Entries shown:
========

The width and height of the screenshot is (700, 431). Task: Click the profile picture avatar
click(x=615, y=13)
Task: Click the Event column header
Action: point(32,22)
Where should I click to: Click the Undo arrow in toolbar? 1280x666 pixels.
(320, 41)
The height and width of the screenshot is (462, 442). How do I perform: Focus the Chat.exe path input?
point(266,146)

========

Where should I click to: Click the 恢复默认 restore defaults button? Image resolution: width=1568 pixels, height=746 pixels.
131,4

========

Echo the data from the line containing "The height and" through the line containing "point(266,146)", both lines included.

Correct output:
The height and width of the screenshot is (462, 442). How do I perform: Focus the Chat.exe path input?
point(266,146)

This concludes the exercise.